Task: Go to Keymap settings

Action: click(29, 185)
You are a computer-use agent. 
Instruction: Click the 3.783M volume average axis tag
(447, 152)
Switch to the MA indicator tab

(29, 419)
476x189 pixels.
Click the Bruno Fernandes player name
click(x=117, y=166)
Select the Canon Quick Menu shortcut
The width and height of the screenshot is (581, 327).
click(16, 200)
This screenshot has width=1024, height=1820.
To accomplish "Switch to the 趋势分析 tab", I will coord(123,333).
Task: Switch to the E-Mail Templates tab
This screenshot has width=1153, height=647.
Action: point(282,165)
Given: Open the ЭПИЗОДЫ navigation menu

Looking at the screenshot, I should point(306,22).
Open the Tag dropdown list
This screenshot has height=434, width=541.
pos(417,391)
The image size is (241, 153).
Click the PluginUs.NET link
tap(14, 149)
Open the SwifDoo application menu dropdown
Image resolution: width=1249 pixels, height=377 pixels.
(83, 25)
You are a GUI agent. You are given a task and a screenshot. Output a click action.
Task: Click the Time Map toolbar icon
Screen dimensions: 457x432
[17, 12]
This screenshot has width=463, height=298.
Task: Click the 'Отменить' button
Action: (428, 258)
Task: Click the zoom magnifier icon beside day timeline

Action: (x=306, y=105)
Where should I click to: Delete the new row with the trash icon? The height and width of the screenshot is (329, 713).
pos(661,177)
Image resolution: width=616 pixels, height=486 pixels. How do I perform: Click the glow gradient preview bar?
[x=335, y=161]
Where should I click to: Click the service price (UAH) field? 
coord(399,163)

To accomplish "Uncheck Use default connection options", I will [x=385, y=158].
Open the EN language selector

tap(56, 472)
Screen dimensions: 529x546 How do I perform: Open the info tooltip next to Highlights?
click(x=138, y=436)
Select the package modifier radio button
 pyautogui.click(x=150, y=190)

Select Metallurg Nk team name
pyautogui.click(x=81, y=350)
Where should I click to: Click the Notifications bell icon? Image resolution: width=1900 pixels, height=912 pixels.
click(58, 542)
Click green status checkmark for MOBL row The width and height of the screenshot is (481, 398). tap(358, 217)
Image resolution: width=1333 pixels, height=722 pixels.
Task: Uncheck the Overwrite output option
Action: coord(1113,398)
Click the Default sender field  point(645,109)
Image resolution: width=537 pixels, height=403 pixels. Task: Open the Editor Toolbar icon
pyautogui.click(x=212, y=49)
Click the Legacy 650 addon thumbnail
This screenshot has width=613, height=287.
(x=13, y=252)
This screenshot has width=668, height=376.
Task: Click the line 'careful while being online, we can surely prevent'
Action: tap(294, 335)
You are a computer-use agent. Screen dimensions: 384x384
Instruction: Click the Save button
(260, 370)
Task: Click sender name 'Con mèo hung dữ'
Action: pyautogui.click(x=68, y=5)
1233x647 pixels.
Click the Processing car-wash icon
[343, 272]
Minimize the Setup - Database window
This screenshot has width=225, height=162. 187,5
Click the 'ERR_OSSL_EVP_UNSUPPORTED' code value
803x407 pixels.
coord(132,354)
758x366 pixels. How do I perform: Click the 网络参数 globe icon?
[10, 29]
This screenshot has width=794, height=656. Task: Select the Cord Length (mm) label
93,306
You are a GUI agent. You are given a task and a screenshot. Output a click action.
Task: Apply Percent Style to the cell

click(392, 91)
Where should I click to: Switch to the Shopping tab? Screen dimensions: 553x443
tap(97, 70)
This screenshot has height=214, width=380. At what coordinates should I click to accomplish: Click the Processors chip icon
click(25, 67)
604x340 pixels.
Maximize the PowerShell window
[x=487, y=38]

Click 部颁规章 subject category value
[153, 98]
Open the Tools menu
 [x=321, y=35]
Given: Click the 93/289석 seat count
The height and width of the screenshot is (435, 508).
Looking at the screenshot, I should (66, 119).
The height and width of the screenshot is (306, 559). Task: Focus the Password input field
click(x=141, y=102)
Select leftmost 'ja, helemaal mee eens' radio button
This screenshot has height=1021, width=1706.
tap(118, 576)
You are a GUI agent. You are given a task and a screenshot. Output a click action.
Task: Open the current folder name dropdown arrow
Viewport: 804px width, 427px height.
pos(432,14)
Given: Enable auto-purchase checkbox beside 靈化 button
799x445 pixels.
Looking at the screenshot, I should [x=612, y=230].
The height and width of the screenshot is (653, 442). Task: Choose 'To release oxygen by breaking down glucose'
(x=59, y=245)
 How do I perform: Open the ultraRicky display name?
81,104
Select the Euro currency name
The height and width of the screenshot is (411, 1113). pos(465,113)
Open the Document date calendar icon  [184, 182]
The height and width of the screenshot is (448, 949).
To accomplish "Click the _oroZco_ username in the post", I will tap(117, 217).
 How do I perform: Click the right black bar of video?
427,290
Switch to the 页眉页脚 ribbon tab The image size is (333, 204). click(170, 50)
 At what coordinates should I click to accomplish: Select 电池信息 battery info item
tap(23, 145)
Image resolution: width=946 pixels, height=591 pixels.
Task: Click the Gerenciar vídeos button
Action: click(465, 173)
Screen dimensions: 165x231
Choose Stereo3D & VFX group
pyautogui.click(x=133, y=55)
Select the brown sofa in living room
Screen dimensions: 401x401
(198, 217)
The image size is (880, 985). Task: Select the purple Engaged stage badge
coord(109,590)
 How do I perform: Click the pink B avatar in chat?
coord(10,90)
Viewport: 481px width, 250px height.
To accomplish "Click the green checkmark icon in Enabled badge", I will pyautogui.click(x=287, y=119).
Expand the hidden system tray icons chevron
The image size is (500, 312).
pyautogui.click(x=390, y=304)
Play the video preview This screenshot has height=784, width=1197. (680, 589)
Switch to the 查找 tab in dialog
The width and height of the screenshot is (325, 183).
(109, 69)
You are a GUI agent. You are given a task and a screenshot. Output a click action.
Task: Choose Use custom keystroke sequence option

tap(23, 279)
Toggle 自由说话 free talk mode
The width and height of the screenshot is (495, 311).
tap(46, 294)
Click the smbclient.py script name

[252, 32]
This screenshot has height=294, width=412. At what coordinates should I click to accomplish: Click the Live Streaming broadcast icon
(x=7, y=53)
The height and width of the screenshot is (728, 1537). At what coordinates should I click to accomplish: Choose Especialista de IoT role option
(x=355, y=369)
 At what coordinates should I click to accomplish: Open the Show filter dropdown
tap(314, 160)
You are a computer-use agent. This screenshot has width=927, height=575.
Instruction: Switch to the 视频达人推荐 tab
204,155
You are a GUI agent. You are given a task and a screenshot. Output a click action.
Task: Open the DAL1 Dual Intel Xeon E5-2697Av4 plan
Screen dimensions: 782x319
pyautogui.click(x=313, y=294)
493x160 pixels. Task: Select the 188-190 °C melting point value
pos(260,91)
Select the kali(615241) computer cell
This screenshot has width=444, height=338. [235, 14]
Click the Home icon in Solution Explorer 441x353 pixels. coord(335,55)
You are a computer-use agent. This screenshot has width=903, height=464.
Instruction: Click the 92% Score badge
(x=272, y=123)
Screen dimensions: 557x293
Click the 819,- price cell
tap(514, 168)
------------------------
Give the entries again exactly as they stand.

> _RESPONSE FOR THIS EXERCISE_:
Task: Go to Keymap settings

Action: click(29, 185)
You are a computer-use agent. 
Instruction: Click the 3.783M volume average axis tag
(447, 152)
Switch to the MA indicator tab

(29, 419)
476x189 pixels.
Click the Bruno Fernandes player name
click(x=117, y=166)
Select the Canon Quick Menu shortcut
The width and height of the screenshot is (581, 327).
click(16, 200)
This screenshot has width=1024, height=1820.
To accomplish "Switch to the 趋势分析 tab", I will coord(123,333).
Task: Switch to the E-Mail Templates tab
This screenshot has width=1153, height=647.
Action: point(282,165)
Given: Open the ЭПИЗОДЫ navigation menu

Looking at the screenshot, I should point(306,22).
Open the Tag dropdown list
This screenshot has height=434, width=541.
pos(417,391)
The image size is (241, 153).
Click the PluginUs.NET link
tap(14, 149)
Open the SwifDoo application menu dropdown
Image resolution: width=1249 pixels, height=377 pixels.
(83, 25)
You are a GUI agent. You are given a task and a screenshot. Output a click action.
Task: Click the Time Map toolbar icon
Screen dimensions: 457x432
[17, 12]
This screenshot has width=463, height=298.
Task: Click the 'Отменить' button
Action: (428, 258)
Task: Click the zoom magnifier icon beside day timeline

Action: (x=306, y=105)
Where should I click to: Delete the new row with the trash icon? The height and width of the screenshot is (329, 713).
pos(661,177)
Image resolution: width=616 pixels, height=486 pixels. How do I perform: Click the glow gradient preview bar?
[x=335, y=161]
Where should I click to: Click the service price (UAH) field? 
coord(399,163)

To accomplish "Uncheck Use default connection options", I will [x=385, y=158].
Open the EN language selector

tap(56, 472)
Screen dimensions: 529x546 How do I perform: Open the info tooltip next to Highlights?
click(x=138, y=436)
Select the package modifier radio button
 pyautogui.click(x=150, y=190)

Select Metallurg Nk team name
pyautogui.click(x=81, y=350)
Where should I click to: Click the Notifications bell icon? Image resolution: width=1900 pixels, height=912 pixels.
click(58, 542)
Click green status checkmark for MOBL row The width and height of the screenshot is (481, 398). tap(358, 217)
Image resolution: width=1333 pixels, height=722 pixels.
Task: Uncheck the Overwrite output option
Action: coord(1113,398)
Click the Default sender field  point(645,109)
Image resolution: width=537 pixels, height=403 pixels. Task: Open the Editor Toolbar icon
pyautogui.click(x=212, y=49)
Click the Legacy 650 addon thumbnail
This screenshot has width=613, height=287.
(x=13, y=252)
This screenshot has width=668, height=376.
Task: Click the line 'careful while being online, we can surely prevent'
Action: tap(294, 335)
You are a computer-use agent. Screen dimensions: 384x384
Instruction: Click the Save button
(260, 370)
Task: Click sender name 'Con mèo hung dữ'
Action: pyautogui.click(x=68, y=5)
1233x647 pixels.
Click the Processing car-wash icon
[343, 272]
Minimize the Setup - Database window
This screenshot has width=225, height=162. 187,5
Click the 'ERR_OSSL_EVP_UNSUPPORTED' code value
803x407 pixels.
coord(132,354)
758x366 pixels. How do I perform: Click the 网络参数 globe icon?
[10, 29]
This screenshot has width=794, height=656. Task: Select the Cord Length (mm) label
93,306
You are a GUI agent. You are given a task and a screenshot. Output a click action.
Task: Apply Percent Style to the cell

click(392, 91)
Where should I click to: Switch to the Shopping tab? Screen dimensions: 553x443
tap(97, 70)
This screenshot has height=214, width=380. At what coordinates should I click to accomplish: Click the Processors chip icon
click(25, 67)
604x340 pixels.
Maximize the PowerShell window
[x=487, y=38]

Click 部颁规章 subject category value
[153, 98]
Open the Tools menu
 [x=321, y=35]
Given: Click the 93/289석 seat count
The height and width of the screenshot is (435, 508).
Looking at the screenshot, I should (66, 119).
The height and width of the screenshot is (306, 559). Task: Focus the Password input field
click(x=141, y=102)
Select leftmost 'ja, helemaal mee eens' radio button
This screenshot has height=1021, width=1706.
tap(118, 576)
You are a GUI agent. You are given a task and a screenshot. Output a click action.
Task: Open the current folder name dropdown arrow
Viewport: 804px width, 427px height.
pos(432,14)
Given: Enable auto-purchase checkbox beside 靈化 button
799x445 pixels.
Looking at the screenshot, I should [x=612, y=230].
The height and width of the screenshot is (653, 442). Task: Choose 'To release oxygen by breaking down glucose'
(x=59, y=245)
 How do I perform: Open the ultraRicky display name?
81,104
Select the Euro currency name
The height and width of the screenshot is (411, 1113). pos(465,113)
Open the Document date calendar icon  [184, 182]
The height and width of the screenshot is (448, 949).
To accomplish "Click the _oroZco_ username in the post", I will tap(117, 217).
 How do I perform: Click the right black bar of video?
427,290
Switch to the 页眉页脚 ribbon tab The image size is (333, 204). click(170, 50)
 At what coordinates should I click to accomplish: Select 电池信息 battery info item
tap(23, 145)
Image resolution: width=946 pixels, height=591 pixels.
Task: Click the Gerenciar vídeos button
Action: click(465, 173)
Screen dimensions: 165x231
Choose Stereo3D & VFX group
pyautogui.click(x=133, y=55)
Select the brown sofa in living room
Screen dimensions: 401x401
(198, 217)
The image size is (880, 985). Task: Select the purple Engaged stage badge
coord(109,590)
 How do I perform: Click the pink B avatar in chat?
coord(10,90)
Viewport: 481px width, 250px height.
To accomplish "Click the green checkmark icon in Enabled badge", I will pyautogui.click(x=287, y=119).
Expand the hidden system tray icons chevron
The image size is (500, 312).
pyautogui.click(x=390, y=304)
Play the video preview This screenshot has height=784, width=1197. (680, 589)
Switch to the 查找 tab in dialog
The width and height of the screenshot is (325, 183).
(109, 69)
You are a GUI agent. You are given a task and a screenshot. Output a click action.
Task: Choose Use custom keystroke sequence option

tap(23, 279)
Toggle 自由说话 free talk mode
The width and height of the screenshot is (495, 311).
tap(46, 294)
Click the smbclient.py script name

[252, 32]
This screenshot has height=294, width=412. At what coordinates should I click to accomplish: Click the Live Streaming broadcast icon
(x=7, y=53)
The height and width of the screenshot is (728, 1537). At what coordinates should I click to accomplish: Choose Especialista de IoT role option
(x=355, y=369)
 At what coordinates should I click to accomplish: Open the Show filter dropdown
tap(314, 160)
You are a computer-use agent. This screenshot has width=927, height=575.
Instruction: Switch to the 视频达人推荐 tab
204,155
You are a GUI agent. You are given a task and a screenshot. Output a click action.
Task: Open the DAL1 Dual Intel Xeon E5-2697Av4 plan
Screen dimensions: 782x319
pyautogui.click(x=313, y=294)
493x160 pixels. Task: Select the 188-190 °C melting point value
pos(260,91)
Select the kali(615241) computer cell
This screenshot has width=444, height=338. [235, 14]
Click the Home icon in Solution Explorer 441x353 pixels. coord(335,55)
You are a computer-use agent. This screenshot has width=903, height=464.
Instruction: Click the 92% Score badge
(x=272, y=123)
Screen dimensions: 557x293
Click the 819,- price cell
tap(514, 168)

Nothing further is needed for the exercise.